▸ Consignes:
1. D'après le texte sur la classification des sciences, quelles sciences doivent être rangées parmi les sciences cosmologiques ?
2. Prolongez le texte sur la classification des sciences à la suite de sa dernière phrase.
==== Texte à lire ====
La physique proprement dite, dans ses branches si multiples,
la chimie, la cristallographie sont des sciences de la première
catégorie ce sont celles auxquelles s’applique
en toute rigueur ce que les anciens disaient de la science en général,
qu’elle n’a jamais pour objet le particulier,
l’individuel. Au contraire, l’astronomie, la géologie
(comprenant ce qu’on appelle de nos jours la physique du globe
et la géographie physique) doivent être rangées sous la
rubrique des sciences cosmologiques; et à coup sûr on ne les
en estime pas moins, pour s'occuper d'objets particuliers ou
individuels, tels que le soleil, la voie lactée, l'anneau se
Saturne, la lune ou la terre."
Cournot,
Traité de l'enchaînement des idées fondamentales dans les
sciences et dans l'histoire. |
Il ne faut pas croire que Nature et
Monde sont deux objets distincts vers lesquels se tournerait
successivement un science souveraine. Ce ne sont que des idées, des
perspectives ou points de vue, ce qui les distingue définitivement et
qui rend vain tout effort pour les réduire l'un à l'autre: deux
approches irréductibles.
==== Données fournies ====
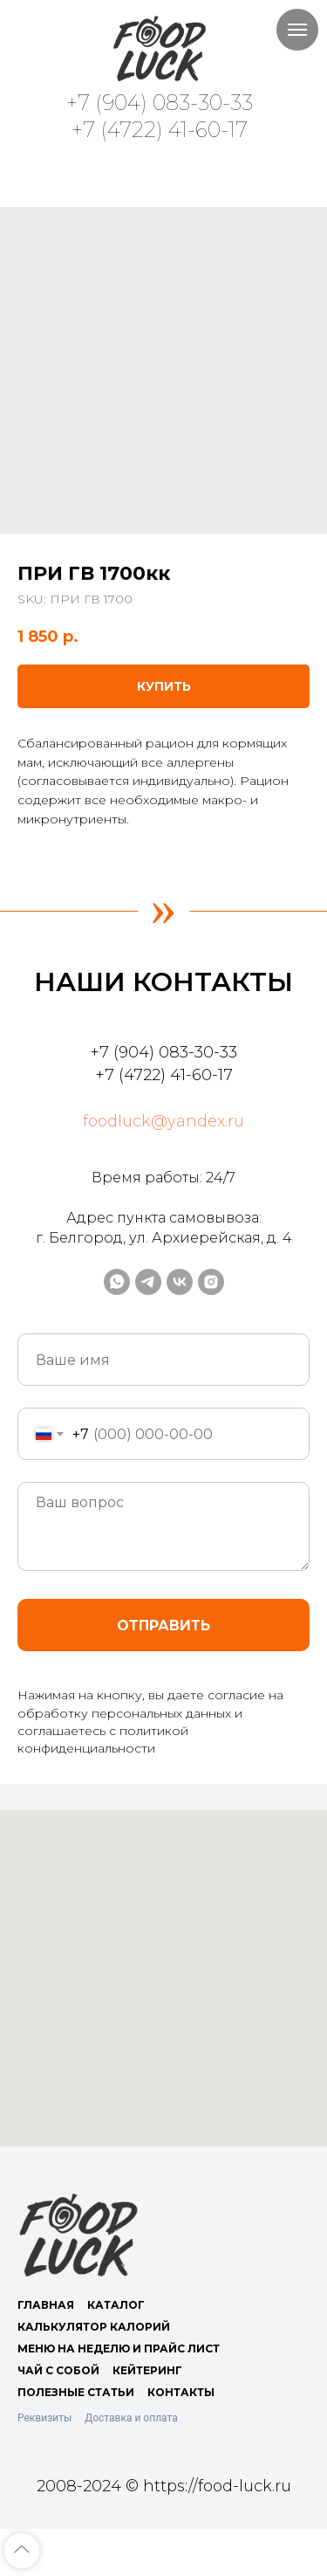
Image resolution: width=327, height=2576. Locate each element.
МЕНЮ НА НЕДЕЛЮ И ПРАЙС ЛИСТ (118, 2348)
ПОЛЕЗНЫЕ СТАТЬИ (75, 2392)
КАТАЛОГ (116, 2304)
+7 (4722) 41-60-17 (160, 129)
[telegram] (148, 1282)
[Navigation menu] (297, 30)
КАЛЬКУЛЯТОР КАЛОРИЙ (93, 2326)
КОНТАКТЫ (181, 2392)
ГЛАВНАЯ (45, 2304)
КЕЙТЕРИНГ (147, 2370)
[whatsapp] (117, 1282)
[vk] (180, 1282)
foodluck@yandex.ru (163, 1121)
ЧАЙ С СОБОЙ (58, 2370)
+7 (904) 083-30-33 (159, 102)
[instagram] (211, 1282)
====
▸ Réponses:
1. L'astronomie et la géologie, cette dernière comprenant la physique du globe et la géographie physique.

2.
L'écart est déjà dans leur origine: la curiosité ouvre sur la
nature, le retour du même comme déterminisme ou ensemble de lois, la
satisfaction d'un savoir arraché au temps.
Le désir qui porte sur le devenir car il ne saurait être comblé
puisqu'il vit d'un manque éprouvé. C'est l'ouverture au temps: le
monde est monde du désir, de l'histoire comme catégorie qui embrasse
bien plus que le devenir des sociétés humaines.
Si cette distinction est pertinente, elle permet de distinguer deux
sortes de sciences sans espoir de les réduire: l'écart ne naît pas
d'une distinction d'objet mais du type d'intelligibilité induit par la
curiosité ou le désir.
C'est dire que la réalité de l'être est au delà des méthodes
scientifiques et que toute science s'oriente par une sorte de
précompréhension prédéterminante, soit vers l'explication par des
lois "de la Nature" soit vers le devenir qui permettrait de
rendre compte de l'état présent du monde. Il faut donc abandonner
l'idée de rabattre la structure d'une constellation sur la structure
chimique d'une molécule, de réduire le désir à une simple curiosité
comme si à partir du l'universel abstrait on pouvait rejoindre
l'individuel.
"La
détermination représente donc en quelque façon
"l'obstacle" contre lequel notre pensée vient buter,
qu'elle doit dépasser lorsqu'elle veut se donner à elle même
la vérité. Supposons que, sans prendre clairement conscience
de ces dangers nous nous en tenions à cette connaissance du
déterminé. Nous savons que notre pensée doit porter sur une
réalité donnée en elle même, nous suivrons donc l'instinct
réaliste, et nous identifierons arbitrairement le réel avec
les points de vue sous lesquels nous pouvons le
considérer."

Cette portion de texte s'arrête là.